INFORMATION PROVIDED:
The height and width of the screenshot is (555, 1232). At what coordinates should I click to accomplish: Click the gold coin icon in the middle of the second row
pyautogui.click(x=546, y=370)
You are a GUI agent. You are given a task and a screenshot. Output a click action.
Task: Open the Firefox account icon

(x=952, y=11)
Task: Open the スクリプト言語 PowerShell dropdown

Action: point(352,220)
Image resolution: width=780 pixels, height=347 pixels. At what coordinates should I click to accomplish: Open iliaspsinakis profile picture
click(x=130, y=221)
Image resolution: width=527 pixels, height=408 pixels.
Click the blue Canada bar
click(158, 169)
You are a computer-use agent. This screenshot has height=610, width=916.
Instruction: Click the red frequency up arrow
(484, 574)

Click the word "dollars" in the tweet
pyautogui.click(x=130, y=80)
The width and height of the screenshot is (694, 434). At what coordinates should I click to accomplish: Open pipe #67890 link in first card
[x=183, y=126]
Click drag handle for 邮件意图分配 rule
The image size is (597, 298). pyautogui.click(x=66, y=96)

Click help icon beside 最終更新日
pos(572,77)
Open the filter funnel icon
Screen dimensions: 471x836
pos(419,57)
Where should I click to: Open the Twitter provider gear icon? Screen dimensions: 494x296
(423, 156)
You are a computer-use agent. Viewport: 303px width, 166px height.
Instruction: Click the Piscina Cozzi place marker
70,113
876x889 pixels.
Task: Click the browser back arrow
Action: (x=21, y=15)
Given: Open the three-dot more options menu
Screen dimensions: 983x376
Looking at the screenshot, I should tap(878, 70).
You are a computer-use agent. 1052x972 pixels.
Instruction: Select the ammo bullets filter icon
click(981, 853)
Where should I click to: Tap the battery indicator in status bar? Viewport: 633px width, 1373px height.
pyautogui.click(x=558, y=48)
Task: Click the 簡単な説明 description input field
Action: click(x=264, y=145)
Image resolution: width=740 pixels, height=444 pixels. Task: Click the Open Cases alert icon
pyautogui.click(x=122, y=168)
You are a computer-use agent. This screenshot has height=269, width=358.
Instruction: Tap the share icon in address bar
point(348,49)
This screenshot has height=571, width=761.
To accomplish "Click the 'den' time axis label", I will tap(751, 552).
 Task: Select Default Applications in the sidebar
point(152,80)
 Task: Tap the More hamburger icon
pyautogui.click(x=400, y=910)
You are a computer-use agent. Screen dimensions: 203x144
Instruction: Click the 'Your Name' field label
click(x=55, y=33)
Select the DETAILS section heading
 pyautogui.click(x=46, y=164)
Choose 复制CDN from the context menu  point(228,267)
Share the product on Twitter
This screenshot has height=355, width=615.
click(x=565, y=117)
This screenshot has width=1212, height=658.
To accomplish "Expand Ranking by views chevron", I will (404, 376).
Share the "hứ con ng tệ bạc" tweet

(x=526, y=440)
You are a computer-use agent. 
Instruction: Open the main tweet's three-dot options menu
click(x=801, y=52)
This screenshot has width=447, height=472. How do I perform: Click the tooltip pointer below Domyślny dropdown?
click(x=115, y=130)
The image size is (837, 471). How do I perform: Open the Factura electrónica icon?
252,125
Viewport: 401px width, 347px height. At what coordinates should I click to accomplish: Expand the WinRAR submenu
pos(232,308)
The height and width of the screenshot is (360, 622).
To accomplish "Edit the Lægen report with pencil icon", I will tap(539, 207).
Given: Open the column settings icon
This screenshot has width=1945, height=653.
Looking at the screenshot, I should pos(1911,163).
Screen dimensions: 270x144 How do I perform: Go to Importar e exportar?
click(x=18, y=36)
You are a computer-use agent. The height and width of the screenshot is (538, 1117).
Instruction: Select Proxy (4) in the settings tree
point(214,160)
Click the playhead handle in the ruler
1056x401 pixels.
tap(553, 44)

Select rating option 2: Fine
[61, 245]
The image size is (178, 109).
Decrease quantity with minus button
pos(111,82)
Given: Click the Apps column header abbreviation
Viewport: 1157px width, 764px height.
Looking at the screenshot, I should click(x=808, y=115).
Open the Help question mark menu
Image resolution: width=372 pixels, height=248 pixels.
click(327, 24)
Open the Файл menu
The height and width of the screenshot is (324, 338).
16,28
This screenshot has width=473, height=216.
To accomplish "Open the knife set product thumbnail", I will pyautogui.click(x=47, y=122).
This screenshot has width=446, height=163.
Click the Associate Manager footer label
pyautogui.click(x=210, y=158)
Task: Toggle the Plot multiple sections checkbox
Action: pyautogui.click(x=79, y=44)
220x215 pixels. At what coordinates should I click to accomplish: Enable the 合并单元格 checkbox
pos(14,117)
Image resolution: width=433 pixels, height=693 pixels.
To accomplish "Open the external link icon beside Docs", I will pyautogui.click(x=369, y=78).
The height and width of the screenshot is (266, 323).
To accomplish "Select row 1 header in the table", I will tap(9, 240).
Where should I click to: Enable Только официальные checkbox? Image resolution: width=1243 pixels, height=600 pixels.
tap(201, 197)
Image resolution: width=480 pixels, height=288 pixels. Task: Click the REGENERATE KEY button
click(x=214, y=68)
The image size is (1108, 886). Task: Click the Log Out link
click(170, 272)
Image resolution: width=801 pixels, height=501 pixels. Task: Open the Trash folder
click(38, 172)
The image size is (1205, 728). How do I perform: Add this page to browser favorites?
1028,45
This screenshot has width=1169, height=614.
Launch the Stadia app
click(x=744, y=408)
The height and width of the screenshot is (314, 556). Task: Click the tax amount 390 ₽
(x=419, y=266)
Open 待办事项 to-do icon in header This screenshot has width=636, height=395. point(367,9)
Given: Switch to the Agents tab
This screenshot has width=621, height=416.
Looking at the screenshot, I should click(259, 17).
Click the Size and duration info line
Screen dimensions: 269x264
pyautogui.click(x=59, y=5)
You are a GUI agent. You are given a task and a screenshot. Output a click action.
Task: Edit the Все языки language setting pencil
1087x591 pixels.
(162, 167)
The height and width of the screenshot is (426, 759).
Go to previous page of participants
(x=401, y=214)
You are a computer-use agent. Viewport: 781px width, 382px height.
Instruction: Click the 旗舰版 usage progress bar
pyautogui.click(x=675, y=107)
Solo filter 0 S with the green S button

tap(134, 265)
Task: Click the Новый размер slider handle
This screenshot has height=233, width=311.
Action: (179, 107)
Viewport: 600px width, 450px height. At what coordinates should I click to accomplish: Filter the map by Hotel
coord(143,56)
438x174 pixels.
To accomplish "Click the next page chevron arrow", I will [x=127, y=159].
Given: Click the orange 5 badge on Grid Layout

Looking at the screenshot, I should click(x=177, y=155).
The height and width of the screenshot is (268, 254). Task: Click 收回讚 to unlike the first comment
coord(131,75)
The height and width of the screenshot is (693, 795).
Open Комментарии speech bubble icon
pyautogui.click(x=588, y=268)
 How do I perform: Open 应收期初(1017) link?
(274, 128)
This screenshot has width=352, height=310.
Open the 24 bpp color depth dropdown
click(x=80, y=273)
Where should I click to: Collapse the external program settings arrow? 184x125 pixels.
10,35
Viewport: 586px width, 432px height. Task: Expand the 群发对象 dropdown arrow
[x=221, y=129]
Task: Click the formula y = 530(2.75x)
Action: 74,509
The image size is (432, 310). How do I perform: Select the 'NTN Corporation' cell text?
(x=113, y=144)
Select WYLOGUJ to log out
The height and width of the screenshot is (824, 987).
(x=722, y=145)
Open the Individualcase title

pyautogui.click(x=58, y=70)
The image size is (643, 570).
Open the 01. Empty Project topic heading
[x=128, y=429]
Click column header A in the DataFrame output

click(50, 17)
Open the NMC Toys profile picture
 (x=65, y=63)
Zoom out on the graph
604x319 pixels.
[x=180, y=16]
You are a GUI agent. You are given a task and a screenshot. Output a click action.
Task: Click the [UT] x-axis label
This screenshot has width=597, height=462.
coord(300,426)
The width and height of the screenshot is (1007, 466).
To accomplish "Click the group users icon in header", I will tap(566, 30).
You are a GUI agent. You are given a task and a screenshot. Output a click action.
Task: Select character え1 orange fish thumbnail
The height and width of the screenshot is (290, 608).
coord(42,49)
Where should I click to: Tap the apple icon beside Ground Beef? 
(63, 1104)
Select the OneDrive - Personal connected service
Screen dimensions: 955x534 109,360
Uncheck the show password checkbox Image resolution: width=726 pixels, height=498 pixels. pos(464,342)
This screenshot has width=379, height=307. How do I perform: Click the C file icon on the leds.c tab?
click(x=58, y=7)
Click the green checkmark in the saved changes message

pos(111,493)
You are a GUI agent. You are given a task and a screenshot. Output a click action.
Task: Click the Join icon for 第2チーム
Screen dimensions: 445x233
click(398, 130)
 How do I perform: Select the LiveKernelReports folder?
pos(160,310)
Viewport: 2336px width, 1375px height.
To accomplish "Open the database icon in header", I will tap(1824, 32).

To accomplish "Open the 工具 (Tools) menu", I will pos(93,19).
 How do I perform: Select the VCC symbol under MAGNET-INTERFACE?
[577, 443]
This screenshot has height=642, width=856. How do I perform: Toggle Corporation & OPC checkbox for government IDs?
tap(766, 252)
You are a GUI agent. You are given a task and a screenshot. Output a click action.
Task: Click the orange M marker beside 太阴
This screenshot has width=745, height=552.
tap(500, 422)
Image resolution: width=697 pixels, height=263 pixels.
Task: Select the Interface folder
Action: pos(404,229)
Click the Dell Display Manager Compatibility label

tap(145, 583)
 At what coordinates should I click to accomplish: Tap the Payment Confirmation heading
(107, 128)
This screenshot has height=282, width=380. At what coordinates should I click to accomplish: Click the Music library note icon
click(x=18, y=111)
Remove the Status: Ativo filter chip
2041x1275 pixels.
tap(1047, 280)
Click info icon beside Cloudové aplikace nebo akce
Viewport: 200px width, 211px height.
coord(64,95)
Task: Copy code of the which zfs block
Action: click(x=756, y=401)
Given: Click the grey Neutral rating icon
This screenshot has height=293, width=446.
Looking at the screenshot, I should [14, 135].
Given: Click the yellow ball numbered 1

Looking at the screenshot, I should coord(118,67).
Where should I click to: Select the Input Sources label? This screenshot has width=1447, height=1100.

WORK INSTRUCTION: Using the listing above, return word for word each line from the one that has "This screenshot has width=1169, height=614." through the one that has "You are a computer-use agent. Viewport: 781px", and no line outside that range.

EXERCISE OUTPUT:
This screenshot has width=1169, height=614.
Launch the Stadia app
click(x=744, y=408)
The height and width of the screenshot is (314, 556). Task: Click the tax amount 390 ₽
(x=419, y=266)
Open 待办事项 to-do icon in header This screenshot has width=636, height=395. point(367,9)
Given: Switch to the Agents tab
This screenshot has width=621, height=416.
Looking at the screenshot, I should click(259, 17).
Click the Size and duration info line
Screen dimensions: 269x264
pyautogui.click(x=59, y=5)
You are a GUI agent. You are given a task and a screenshot. Output a click action.
Task: Edit the Все языки language setting pencil
1087x591 pixels.
(162, 167)
The height and width of the screenshot is (426, 759).
Go to previous page of participants
(x=401, y=214)
You are a computer-use agent. Viewport: 781px width, 382px height.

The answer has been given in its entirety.